_Brief 1_
Please extract the HTTPS inspection post from "For example, bandwidthplace.com" to "tcp receive window.".
_Brief 2_
Write what comes next in the HTTPS inspection post, starting after its last sentence.

Re: HTTPS Inspection Limiting TCP receive window t...

af0e2c12-4d24-3 · ‎2020-12-02

Hello Checkmates,

Am I the only one that has noticed that with HTTPS-inspected traffic, Checkpoint gateways always initiate an outbound tcp connection with TCP receive window scale factor of 8, and that the gateway's receive window never scales beyond 262144 bytes (32,768*8) in either direction (facing the client or facing the internet server)? This limits the throughput of a single tcp connection and is a problem if either bandwidth or latency is high.

For example, bandwidthplace.com test uses a single TCP connection. On our 500 Mbps link, with HTTPS inspection we get around 90 Mbps down. With HTTPS client bypass, we get 350 Mbps down (since windows controlled by client instead of gateway). This is on an otherwise idle gateway with no CPU usage. It's also not a matter of other active blades, it still happens with HTTPS-inspected traffic even if I turn off everything else. Of course, most web browsers use a single tcp connection for web downloads so we also see the same thing on https downloads. It is very clearly a problem of the gateways limiting the tcp receive window.

Stored items:

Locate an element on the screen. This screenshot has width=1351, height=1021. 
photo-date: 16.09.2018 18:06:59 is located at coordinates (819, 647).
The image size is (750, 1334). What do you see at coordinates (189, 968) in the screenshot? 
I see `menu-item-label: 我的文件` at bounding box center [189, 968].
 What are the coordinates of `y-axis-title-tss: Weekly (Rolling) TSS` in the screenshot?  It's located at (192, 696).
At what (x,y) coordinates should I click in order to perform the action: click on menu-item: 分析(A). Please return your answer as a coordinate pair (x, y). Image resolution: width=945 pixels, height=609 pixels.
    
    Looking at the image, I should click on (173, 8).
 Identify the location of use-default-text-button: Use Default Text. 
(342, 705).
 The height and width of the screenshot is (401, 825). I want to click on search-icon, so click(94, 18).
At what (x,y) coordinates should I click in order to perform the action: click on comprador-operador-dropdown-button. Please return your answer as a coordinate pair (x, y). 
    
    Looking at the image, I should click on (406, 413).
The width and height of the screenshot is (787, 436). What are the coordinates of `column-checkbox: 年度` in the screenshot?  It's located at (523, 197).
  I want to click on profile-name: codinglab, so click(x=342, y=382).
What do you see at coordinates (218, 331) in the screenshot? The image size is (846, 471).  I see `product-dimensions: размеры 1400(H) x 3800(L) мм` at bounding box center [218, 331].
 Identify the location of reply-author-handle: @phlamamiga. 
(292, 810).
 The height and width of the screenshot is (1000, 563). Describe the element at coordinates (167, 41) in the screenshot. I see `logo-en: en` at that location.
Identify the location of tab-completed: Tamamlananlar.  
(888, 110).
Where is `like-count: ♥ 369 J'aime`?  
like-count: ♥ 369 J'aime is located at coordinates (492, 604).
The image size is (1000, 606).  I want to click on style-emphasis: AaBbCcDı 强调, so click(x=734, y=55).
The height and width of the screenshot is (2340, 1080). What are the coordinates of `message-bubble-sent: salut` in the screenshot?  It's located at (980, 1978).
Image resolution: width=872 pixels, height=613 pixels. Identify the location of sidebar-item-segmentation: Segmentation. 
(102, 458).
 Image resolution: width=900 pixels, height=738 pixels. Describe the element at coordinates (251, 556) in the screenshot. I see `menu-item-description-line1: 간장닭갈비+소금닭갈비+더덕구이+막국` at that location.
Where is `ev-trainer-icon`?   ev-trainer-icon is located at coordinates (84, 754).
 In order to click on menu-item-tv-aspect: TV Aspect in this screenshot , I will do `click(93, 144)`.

_Response 1_
For example, bandwidthplace.com test uses a single TCP connection. On our 500 Mbps link, with HTTPS inspection we get around 90 Mbps down. With HTTPS client bypass, we get 350 Mbps down (since windows controlled by client instead of gateway). This is on an otherwise idle gateway with no CPU usage. It's also not a matter of other active blades, it still happens with HTTPS-inspected traffic even if I turn off everything else. Of course, most web browsers use a single tcp connection for web downloads so we also see the same thing on https downloads. It is very clearly a problem of the gateways limiting the tcp receive window.

_Response 2_
We have 6500 Gateways on R80.40 take 83. I only noticed since we have a higher bandwidth link now and also some remote users tunneling through high latency paths. I realize on the aggregate of many connections we still get the throughput, but it's odd to artificially limit HTTPS throughput of a single connection and make the gateway the bottleneck. Maybe they have to make some arbitrary choice for scalability of number of TCP connections or something, but it would sure be better to simply follow what the client presents in the TCP Syn packet so the gateway doesn't throttle the throughput.

I have an SR open and we're running this up the tree, but I would be interested to know if anyone else has noticed this limitation or could confirm their gateways do the same thing. I did it by using cppcap to a file then looking at the connection that the gateway makes to the internet server after the client does, then looking at the maximum receive window it gets. In all cases HTTPS inspection makes the connections as described above, and gateway's receive windows never scales past 262144 bytes, whereas the client on its own without inspection would go up to tcp receive windows like 8 MB and thus get much better throughput.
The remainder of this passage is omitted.